Red Hat-JBoss Union Draws Mixed Reaction From Channel

The marriage of Red Hat and JBoss will likely drive more revenue for the open-source channel but could complicate business for others, according to solution providers.

April 14, 2006

3 Min Read
Network Computing logo

The marriage of Red Hat and JBoss will likely drive more revenue for the open-source channel but could complicate business for others.

Last week’s announcement that the Raleigh, N.C.-based Linux software leader and the Atlanta-based middleware star plan to unite at the end of May got mixed reviews in the channel.

Some partners said the move paves the way for a brand-name, end-to-end, open-source stack that can compete directly against Microsoft’s integrated platform and Sun Microsystems’ enterprise system.

In addition, creating an open-source powerhouse will lay to rest corporate resistance to doing business with JBoss, a small, independent firm, partners added.

“The Red Hat/JBoss combination elevates the enterprise confidence level and makes it that much better for our clients to accept and for us to deliver solid solutions,” said Ed Pimentel, CEO of AgileCO, Alpharetta, Ga.“This should make life easier for the channel over time, as Red Hat and JBoss assemble a comprehensive, synchronized package for VARs and integrators of all sizes,” said Michael Goulde, senior analyst at Forrester Research.

The deal mirrors the wave of consolidation in the proprietary software applications market but also reflects the unique—and sometimes risky— dynamics of co-opetition for open-source ISVs and their partners.

Such an abrupt vendor realignment as the Red Hat/JBoss deal caught ISV partners such as IBM, BEA Systems, Oracle, Novell and Microsoft off guard last week. And it could put those ISVs’ partners—some of which sell solutions such as IBM WebSphere on Red Hat Linux, JBoss on Novell’s SUSE Linux and JBoss on Windows—in the crossfire.

It’s unclear how the deal will play out in the field. It could benefit IBM’s hardware and IBM Global Services units but will likely cause problems for IBM’s WebSphere group and for Novell, which competes against Red Hat and partners closely with JBoss, observers point out. One analyst suggested that it may push IBM and Novell closer together—and potentially merge.

The deal also may force Microsoft—which has a partnership with JBoss—to retreat. It is unclear, for example, what level of technical support Red Hat will offer JBoss’ Windows customers, which represent 50 percent of JBoss’ entire installed base.“That’s going to be an interesting question and a challenge for Red Hat to figure out,” said Stephen Walli, a vice president at open-source consulting firm Optaros, Cambridge, Mass. “It’s a sizable number of customers for Red Hat to walk away from but if Red Hat wants to turn those customers into Red Hat Linux customers, it could be good for business.”

Partners that support the deal say the resulting out-of-the-box integration and efficiencies between the open-source operating system and middleware will benefit all parties.

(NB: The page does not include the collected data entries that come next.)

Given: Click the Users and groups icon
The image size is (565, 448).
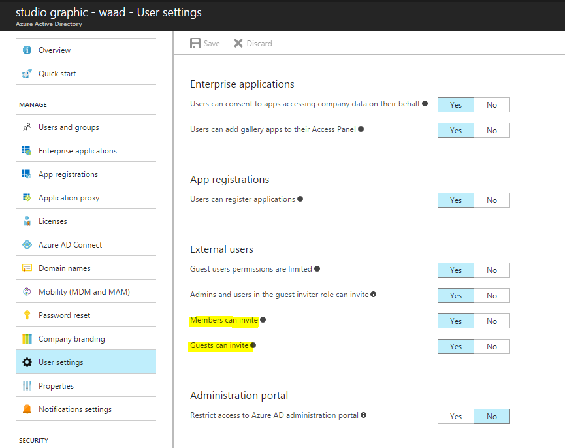Looking at the screenshot, I should [x=27, y=127].
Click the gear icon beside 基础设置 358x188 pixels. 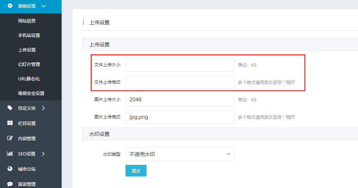tap(10, 6)
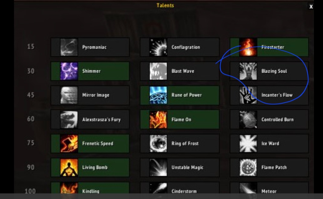323x199 pixels.
Task: Click the Living Bomb silhouette icon
Action: [x=69, y=168]
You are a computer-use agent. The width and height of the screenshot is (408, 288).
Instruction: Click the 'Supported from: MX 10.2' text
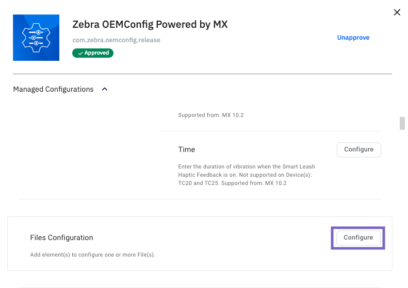point(210,115)
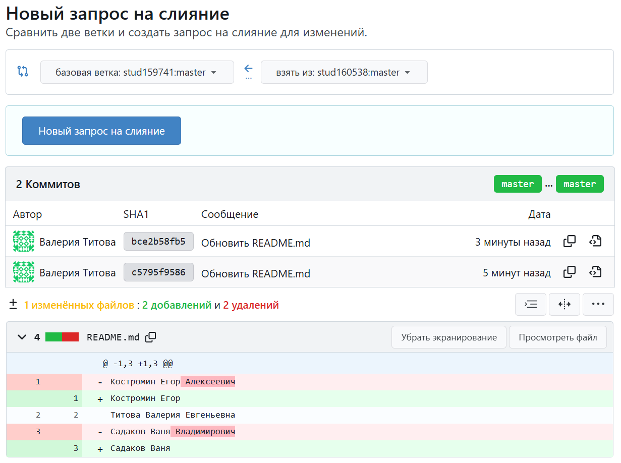
Task: Browse files at commit c5795f9586
Action: [x=595, y=272]
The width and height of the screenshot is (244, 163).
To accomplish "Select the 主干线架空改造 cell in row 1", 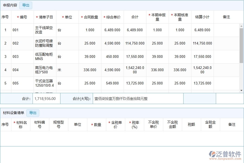I will 44,30.
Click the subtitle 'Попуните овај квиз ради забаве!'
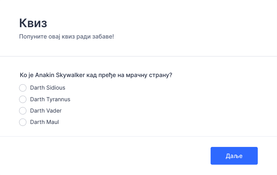This screenshot has width=277, height=175. 67,36
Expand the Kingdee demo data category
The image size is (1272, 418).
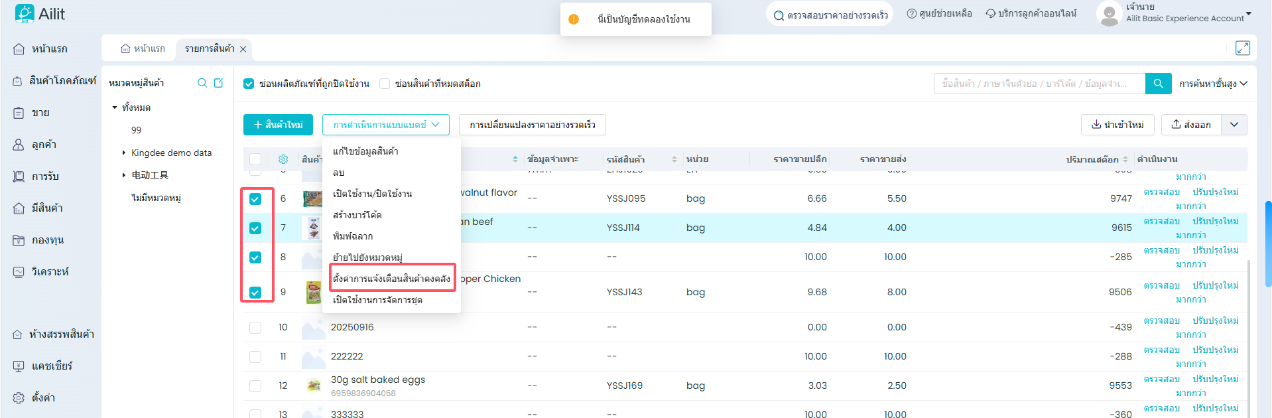point(124,153)
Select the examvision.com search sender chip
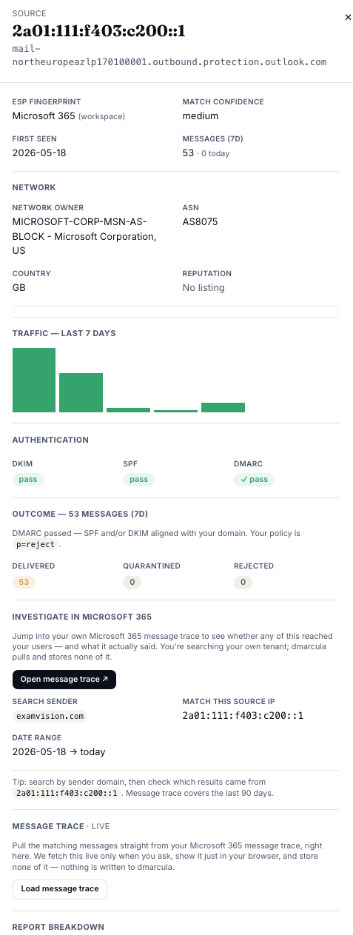 coord(50,716)
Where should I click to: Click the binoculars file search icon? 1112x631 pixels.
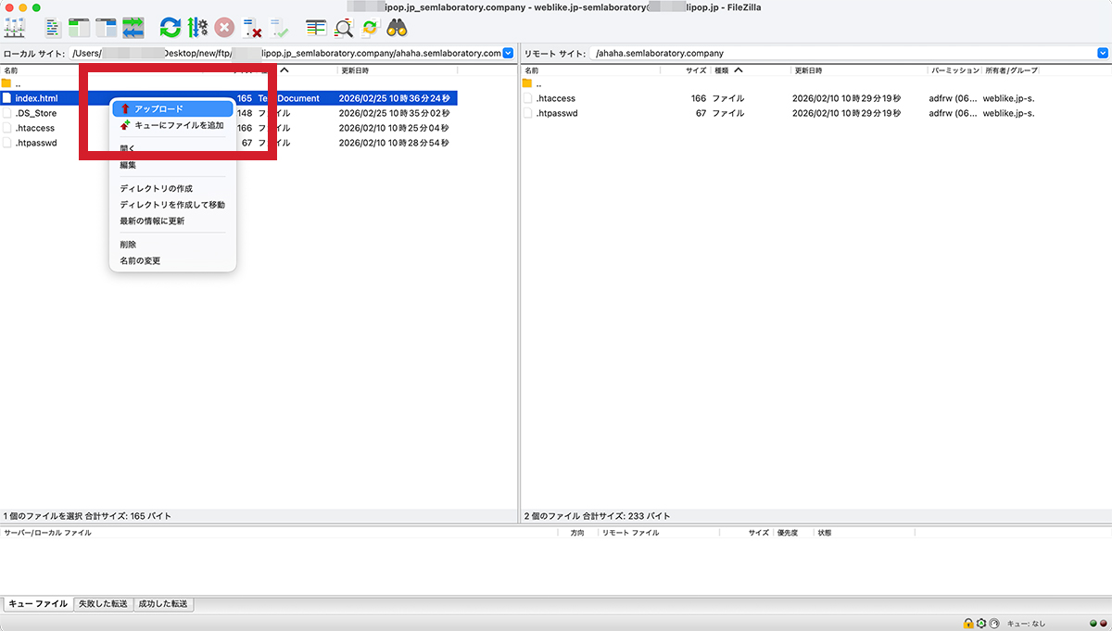[x=398, y=28]
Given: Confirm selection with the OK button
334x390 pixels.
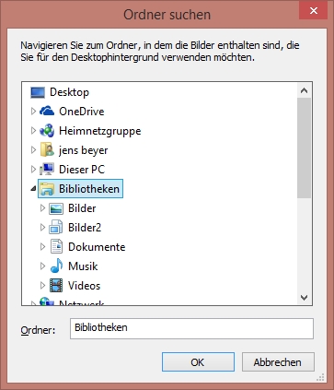Looking at the screenshot, I should [198, 362].
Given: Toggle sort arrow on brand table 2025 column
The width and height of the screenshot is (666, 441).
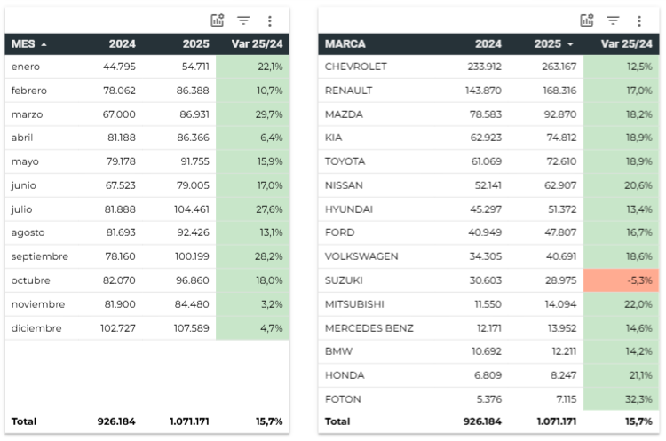Looking at the screenshot, I should 570,43.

“IBM and Red Hat have an excellent business relationship and by purchasing JBoss, they now have the ability to co-develop solutions that will work out for both companies,” said Frank Basanta, director of technology at Systems Solutions, New York.

“Hopefully, the combination will expand the opportunities all around,” said Tom Janofsky, J2EE architect at JBoss partner Tripod Technologies, Cherry Hill, N.J. “JBoss’ stack will get Red Hat in accounts that they weren’t in before, and Red Hat’s accounts will probably get JBoss in front of LAMP accounts and other app servers running on Red Hat Enterprise Linux.”

Others predict Red Hat may acquire an open-source database next. One former Microsoft channel-chief-turned-open-source-venture-capitalist predicted consolidation in the open-source industry will continue.

“These open-source players have tons of customers but not nearly enough revenue to keep them as independent players, or to be public,” said Sam Jadallah, general partner at Mohr Davidow Ventures.But that could backfire. “Red Hat has always said they wanted to be the Microsoft of Linux, and this puts them one step closer to being able to deliver that complete, end-to-end platform,” said Chris Maresca, a partner at Olliance Consulting, based in Palo Alto, Calif.

“However, this type of platform dominance is exactly why Linux and open source gained such huge momentum in the IT industry, so there might be a general backlash if Red Hat manages to establish platform dominance,” he added.

“End users should probably hedge their bets by using integrated application stacks like OpenLogic as a way to retain vendor independence,” said Maresca.